Why so few speakers with Passive Radiators?


Folks,

What are your thoughts on Passive Radiators in speaker design?

I've had many different speakers (and like many here, have heard countless varieties outside my home), from ported, to sealed, to passive radiator, to transmission line.

In my experience by far the best bass has come from the Thiels I've owned - CS6, 3.7, 2.7 which use passive radiators.  The bass in these designs are punchy yet as tonally controlled, or more, than any other speaker design I've heard.  So I figure the choice of a passive radiator must be involved somehow, and it makes me wonder why more speaker designers don't use this method.  It seems to give some of both worlds: extended bass, no port noise, tonally correct.

And yet, it seems a relatively rare design choice for speaker manufacturers.

Thoughts?
prof
Do you mean a sealed box, equalized within a transmission line? I guess that would make sense?
This would be only for the very, very low frequencies I assume.
I have always liked transmission line bass. Very relaxed and effortless.
I have had virtually every flavor on the market, since 1956. Planar, electrostatic, loaded, ported, open air. It is my feeling that, while the loaded are power shy I find the ported boxes offer some Chuffing. I find this disconcerting. Currently I am happy with the 3 individual enclosures per side, 2-6 inch Scan speaks per box, for a total of 6 small woofers per side to be quite rewarding. Quick, powerful,authoritative and natural. No lumbering giant cone, no vent. I may stay with this configuration forever.
Speaking of the east coast sound pat5jfet referred to, I have a pair of EPI 200C's I picked up for cheap a few years ago from the original owner that bought them in the 70's, like new grills and cabinets. I can't remember the details of the history, but I recall Genesis factored into the lineage somewhere. A fellow named Huh Powell was once associated with one or both of the companies and still provides parts and service for the brands in New Hampshire. I bought updated jack panels/crossover caps for the 200C's couple years ago. With a big passive radiator, 12" IIRC, and the inverted dome tweeter they are very nice sounding and doing active duty in my third system now.
OP,

I agree, it seems like a very good way to deal with the air, but sometimes it makes no sense to me.

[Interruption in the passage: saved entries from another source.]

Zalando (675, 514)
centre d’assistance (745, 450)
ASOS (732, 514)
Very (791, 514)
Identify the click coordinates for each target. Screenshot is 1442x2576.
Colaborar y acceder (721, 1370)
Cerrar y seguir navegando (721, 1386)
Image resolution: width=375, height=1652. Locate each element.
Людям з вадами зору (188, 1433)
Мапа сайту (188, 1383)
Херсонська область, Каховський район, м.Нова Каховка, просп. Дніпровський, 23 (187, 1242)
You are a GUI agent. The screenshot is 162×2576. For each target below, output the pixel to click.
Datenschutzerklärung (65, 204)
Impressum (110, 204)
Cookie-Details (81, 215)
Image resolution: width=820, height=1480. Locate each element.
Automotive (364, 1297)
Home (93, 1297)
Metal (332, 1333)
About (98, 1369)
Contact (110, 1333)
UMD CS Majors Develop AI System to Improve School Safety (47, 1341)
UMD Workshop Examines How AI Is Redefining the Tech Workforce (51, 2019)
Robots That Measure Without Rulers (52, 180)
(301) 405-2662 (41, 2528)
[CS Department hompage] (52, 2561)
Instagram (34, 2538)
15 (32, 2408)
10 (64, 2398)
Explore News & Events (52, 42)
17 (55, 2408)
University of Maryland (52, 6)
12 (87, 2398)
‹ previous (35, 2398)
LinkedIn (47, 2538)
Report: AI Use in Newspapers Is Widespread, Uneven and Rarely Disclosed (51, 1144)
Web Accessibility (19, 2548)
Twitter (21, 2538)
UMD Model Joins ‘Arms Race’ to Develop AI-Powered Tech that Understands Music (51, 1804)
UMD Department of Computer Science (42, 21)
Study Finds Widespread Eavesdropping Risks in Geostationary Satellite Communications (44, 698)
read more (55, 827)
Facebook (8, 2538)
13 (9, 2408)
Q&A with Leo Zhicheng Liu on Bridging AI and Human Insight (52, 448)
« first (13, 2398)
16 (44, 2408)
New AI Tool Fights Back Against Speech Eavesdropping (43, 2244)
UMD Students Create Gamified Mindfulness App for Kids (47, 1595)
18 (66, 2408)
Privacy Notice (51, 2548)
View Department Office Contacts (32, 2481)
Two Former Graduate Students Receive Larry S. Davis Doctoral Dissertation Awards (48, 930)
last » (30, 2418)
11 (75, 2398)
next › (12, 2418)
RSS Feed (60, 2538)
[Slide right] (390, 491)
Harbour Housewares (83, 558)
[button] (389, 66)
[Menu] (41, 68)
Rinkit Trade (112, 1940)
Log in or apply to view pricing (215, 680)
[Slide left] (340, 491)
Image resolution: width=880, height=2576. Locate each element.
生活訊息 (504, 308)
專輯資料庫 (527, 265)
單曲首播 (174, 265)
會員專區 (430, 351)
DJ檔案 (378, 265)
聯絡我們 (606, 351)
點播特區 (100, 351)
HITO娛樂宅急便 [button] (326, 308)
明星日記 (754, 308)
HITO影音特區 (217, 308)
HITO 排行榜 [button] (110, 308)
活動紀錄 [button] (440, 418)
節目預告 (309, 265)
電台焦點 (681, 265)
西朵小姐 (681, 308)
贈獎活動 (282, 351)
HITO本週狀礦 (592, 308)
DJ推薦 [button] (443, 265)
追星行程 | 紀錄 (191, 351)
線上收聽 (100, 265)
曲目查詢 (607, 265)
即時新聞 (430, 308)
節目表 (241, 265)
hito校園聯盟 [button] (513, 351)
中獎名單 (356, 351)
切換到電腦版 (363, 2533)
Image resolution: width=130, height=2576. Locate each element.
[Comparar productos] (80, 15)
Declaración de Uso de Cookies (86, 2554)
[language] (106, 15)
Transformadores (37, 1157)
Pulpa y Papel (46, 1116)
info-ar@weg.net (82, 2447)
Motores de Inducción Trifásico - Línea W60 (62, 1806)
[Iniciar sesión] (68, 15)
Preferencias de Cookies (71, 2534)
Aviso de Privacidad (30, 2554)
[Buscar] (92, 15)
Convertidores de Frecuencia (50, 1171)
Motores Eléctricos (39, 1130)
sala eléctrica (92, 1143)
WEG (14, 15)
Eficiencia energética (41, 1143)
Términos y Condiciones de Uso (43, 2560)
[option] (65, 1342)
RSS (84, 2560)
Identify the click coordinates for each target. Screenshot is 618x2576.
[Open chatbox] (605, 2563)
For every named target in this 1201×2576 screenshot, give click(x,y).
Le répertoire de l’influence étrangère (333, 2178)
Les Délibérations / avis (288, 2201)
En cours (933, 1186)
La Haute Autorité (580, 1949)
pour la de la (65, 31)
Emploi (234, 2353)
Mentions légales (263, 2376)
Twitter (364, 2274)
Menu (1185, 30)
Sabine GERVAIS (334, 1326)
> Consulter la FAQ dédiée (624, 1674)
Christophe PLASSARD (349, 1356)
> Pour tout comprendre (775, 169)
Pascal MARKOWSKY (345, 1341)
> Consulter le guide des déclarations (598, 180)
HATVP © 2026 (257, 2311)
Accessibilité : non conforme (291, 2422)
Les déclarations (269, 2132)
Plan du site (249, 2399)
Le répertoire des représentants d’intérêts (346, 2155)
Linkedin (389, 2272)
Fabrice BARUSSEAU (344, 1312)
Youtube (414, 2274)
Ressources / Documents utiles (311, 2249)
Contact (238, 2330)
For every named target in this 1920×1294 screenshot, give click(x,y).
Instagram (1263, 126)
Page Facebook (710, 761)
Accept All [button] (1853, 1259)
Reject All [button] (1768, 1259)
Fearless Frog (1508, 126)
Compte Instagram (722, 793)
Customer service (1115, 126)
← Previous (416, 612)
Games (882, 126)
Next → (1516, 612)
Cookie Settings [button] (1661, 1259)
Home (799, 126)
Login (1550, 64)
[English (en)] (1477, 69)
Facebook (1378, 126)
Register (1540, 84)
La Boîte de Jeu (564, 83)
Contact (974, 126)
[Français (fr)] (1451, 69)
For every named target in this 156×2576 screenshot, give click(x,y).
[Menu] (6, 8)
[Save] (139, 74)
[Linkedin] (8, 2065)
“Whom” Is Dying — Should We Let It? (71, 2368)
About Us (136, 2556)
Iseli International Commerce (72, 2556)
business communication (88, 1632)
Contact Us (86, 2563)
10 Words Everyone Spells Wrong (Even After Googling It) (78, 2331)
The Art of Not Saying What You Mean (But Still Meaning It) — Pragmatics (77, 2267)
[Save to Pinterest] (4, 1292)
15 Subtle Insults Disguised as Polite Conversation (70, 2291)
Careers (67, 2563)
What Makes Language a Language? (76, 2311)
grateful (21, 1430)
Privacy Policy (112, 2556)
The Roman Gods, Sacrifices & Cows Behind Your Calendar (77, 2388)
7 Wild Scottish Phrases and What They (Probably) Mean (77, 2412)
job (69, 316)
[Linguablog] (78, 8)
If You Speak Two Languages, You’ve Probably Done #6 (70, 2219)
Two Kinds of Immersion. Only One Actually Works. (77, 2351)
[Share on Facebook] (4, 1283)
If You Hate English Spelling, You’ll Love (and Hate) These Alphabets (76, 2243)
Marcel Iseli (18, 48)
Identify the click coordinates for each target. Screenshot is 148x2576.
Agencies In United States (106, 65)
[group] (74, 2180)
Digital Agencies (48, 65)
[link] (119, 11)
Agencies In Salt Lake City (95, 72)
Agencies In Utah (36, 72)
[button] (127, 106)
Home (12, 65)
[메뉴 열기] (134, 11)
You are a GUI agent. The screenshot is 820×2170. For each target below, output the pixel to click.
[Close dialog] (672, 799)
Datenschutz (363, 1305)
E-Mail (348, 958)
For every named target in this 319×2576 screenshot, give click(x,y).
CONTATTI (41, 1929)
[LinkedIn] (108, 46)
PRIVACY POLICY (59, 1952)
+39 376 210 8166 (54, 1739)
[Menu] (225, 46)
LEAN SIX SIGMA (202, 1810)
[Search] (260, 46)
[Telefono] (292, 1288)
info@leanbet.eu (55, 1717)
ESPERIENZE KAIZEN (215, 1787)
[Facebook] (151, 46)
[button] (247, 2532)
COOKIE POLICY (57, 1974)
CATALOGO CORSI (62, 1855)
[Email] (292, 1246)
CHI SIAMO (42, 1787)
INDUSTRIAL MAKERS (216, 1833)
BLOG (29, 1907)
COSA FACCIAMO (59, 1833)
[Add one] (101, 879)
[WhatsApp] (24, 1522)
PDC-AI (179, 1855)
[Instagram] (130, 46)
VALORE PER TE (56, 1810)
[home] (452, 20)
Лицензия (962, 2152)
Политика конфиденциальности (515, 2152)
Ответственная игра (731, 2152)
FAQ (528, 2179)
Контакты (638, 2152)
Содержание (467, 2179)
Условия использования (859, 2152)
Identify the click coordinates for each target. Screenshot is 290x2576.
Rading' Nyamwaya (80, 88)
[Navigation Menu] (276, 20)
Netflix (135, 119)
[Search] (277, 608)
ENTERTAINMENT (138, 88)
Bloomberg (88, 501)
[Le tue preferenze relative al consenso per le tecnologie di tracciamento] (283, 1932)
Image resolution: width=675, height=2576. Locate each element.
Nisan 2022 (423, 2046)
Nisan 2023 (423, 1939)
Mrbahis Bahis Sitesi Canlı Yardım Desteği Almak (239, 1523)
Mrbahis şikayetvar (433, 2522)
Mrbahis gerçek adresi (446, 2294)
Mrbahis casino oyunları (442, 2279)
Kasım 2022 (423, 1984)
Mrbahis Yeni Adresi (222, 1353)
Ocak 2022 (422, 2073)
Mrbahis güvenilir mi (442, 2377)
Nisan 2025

The KEF Q series floorstanders for instance seem to me to be a complete engineering disaster.  You have two chambers, one on top that holds the uni-q array (tweeter and midrange) and one passive radiator, then the bottom chamber holds an active woofer and passive radiator.

SO..  When the active woofer is moving OUTWARD the passive radiator is moving INWARD.  180 Degress out of phase.  How can you deliver a clean wave to your listener when BOTH the top and bottom passive radiators are 180 degrees out of phase??? They should have been place on the back, or bottom IMO.